History is alive; we are part of an uninterrupted relay race
Dante Evangelisti was born in Orciano di Pesaro, in the heart of Italy. As a teenager, he started writing poems and short stories. Graduated in Urbino in psych-sociology of communication, after having worked for a long time for an multinational insurance he devoted himself to what attracts him: traveling and photographing, painting and writing. Observing countries and human attitudes, he keeps memory of them in the narrative plot of his stories, such as in “La collina dei grumi di lana,” published in 2021.
From the first pages of his novel, you will discover that the present and recent past – together with the era of the Roman settlements on the Danube – contain the events of a civil war that forces Gordan Lubich away from his country, in search of happiness, love and himself. In doing so, the young Bosnian will discover that personal relationships can transform and that love can flourish again. His friend Peter Kuchar, who grew up in socialist Czechoslovakia, became a successful entrepreneur after the peaceful velvet revolution of his country, but his desire for power destroys everything around him. The story is alive, and the life of each individual is part of an uninterrupted general relay. Even between Vienna and Budapest, where under the skyline of the new Bratislava something has awakened within a millenary circle of stones.
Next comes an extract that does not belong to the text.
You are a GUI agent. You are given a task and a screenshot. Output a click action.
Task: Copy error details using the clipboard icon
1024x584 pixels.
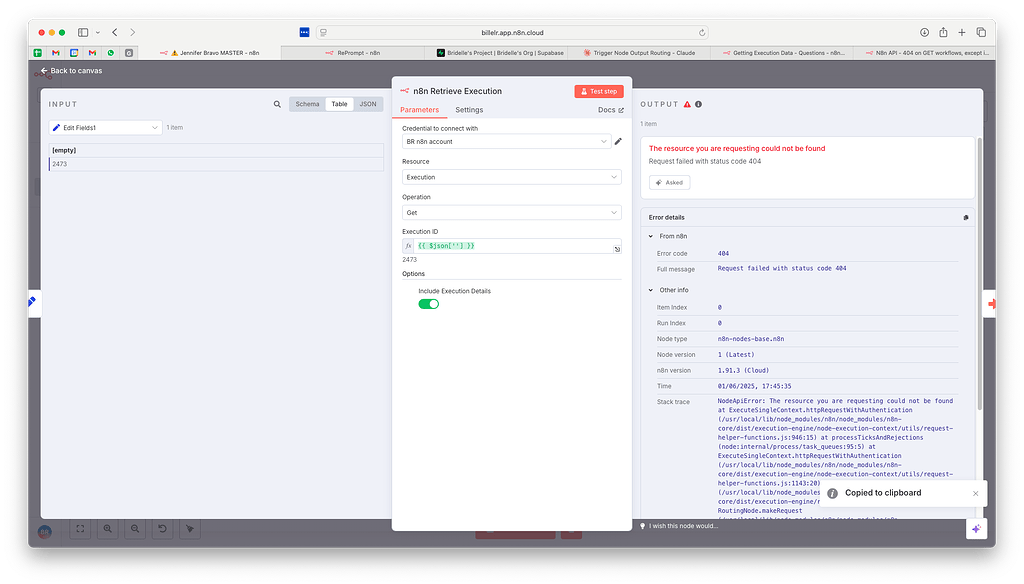965,217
You will also read that for the ancient Romans no one returns from beyond, despite tears. Perhaps you will not forget one of their tomb inscriptions: “We are nothing and we are mortal. Look, reader, we are rapidly falling into thin air”. At the end of the book, you will discover that a transnational archaeological site, Frontiers of the Roman Empire – The Danube Limes, has been inscribe on the UNESCO World Cultural and Natural Heritage List. You will read that from Bavaria to Slovakia there are 77 monuments of the Roman border system on the Danube River, but also that the construction of its eastern part is imminent, including Roman monuments in Hungary, Croatia, Serbia, Bulgaria and Romania.